Facing Race: A National Conference in St. Louis, MO — November 20-22, 2024

Clara Cantor

Community Organizer | Seattle Neighborhood Greenways
Pronouns: she/her
Clara Cantor, from Seattle, Washington, is a passionate community builder with a background in community organizing and leadership development. Clara is a Community Organizer for Seattle Neighborhood Greenways, a grassroots transportation organization advocating for safety and accessibility for people walking, rolling, biking, and riding transit. She has been an active member of the Puget Sound Cohort on Equity, Infrastructure, and Environment since 2018 and has organized and led trainings and workshops for a wide variety of audiences. Clara enjoys making art, befriending neighbors, building community, and local political advocacy.

Presentations from Facing Race 2020

Beyond checking a box - a toolkit to strengthen your organization’s racial equity practices

Is your organization committed to working towards racial equity, but struggling to create a tangible work plan or to identify your next steps?
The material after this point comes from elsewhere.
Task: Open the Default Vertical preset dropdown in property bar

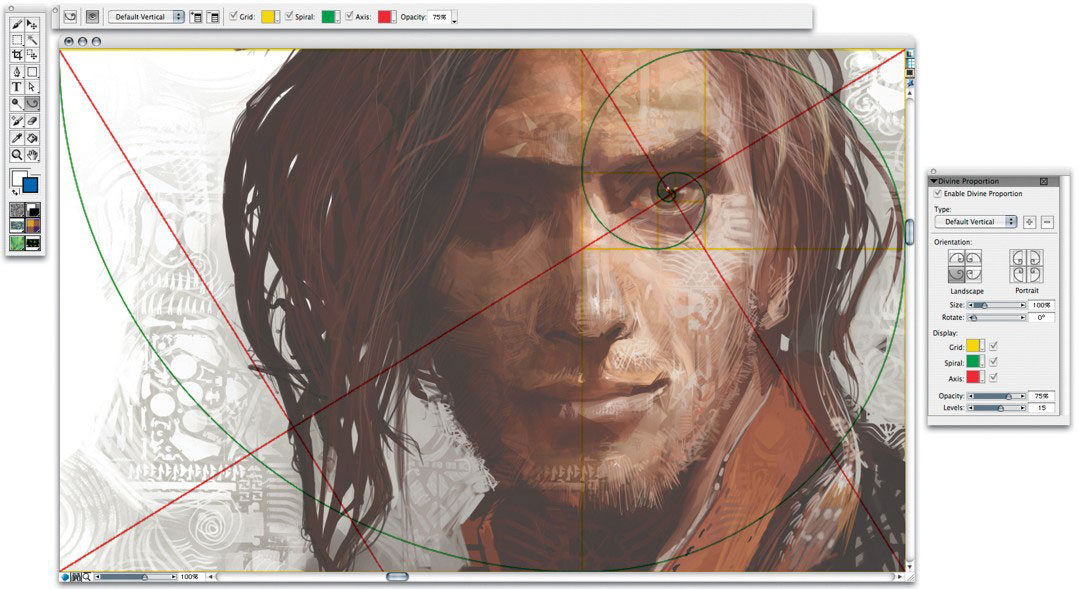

This workshop will introduce a collaboratively-created racial equity assessment tool that helps organizations and coalitions create workable next steps for internal and external practices and policies, wherever they are in their racial equity learning and journey. You’ll get hands-on practice, a chance to work collaboratively with other racial equity leaders, and tools to take home with you that outline a clear path forward for you and your organization.

This racial equity assessment tool was created communally by the Puget Sound Cohort on Equity, Infrastructure, and the Environment to answer the question of how multiracial coalitions hold each other and themselves accountable in a way that advances racial equity, and what that can that look like in practice. The toolkit is designed to assist white-led or majority-white organizations in self-identifying their current level of racial equity accountability and provides concrete next steps for organizations to follow, wherever they are in their racial equity practice.

In this workshop we will walk through the assessment tool’s four levels of accountability: individual, organizational, with community, and in building solidarity with other organizations. Participants will reflect on their own organizations and discuss next steps, resources, and continued learning tailored to each aspect and level of racial equity practice.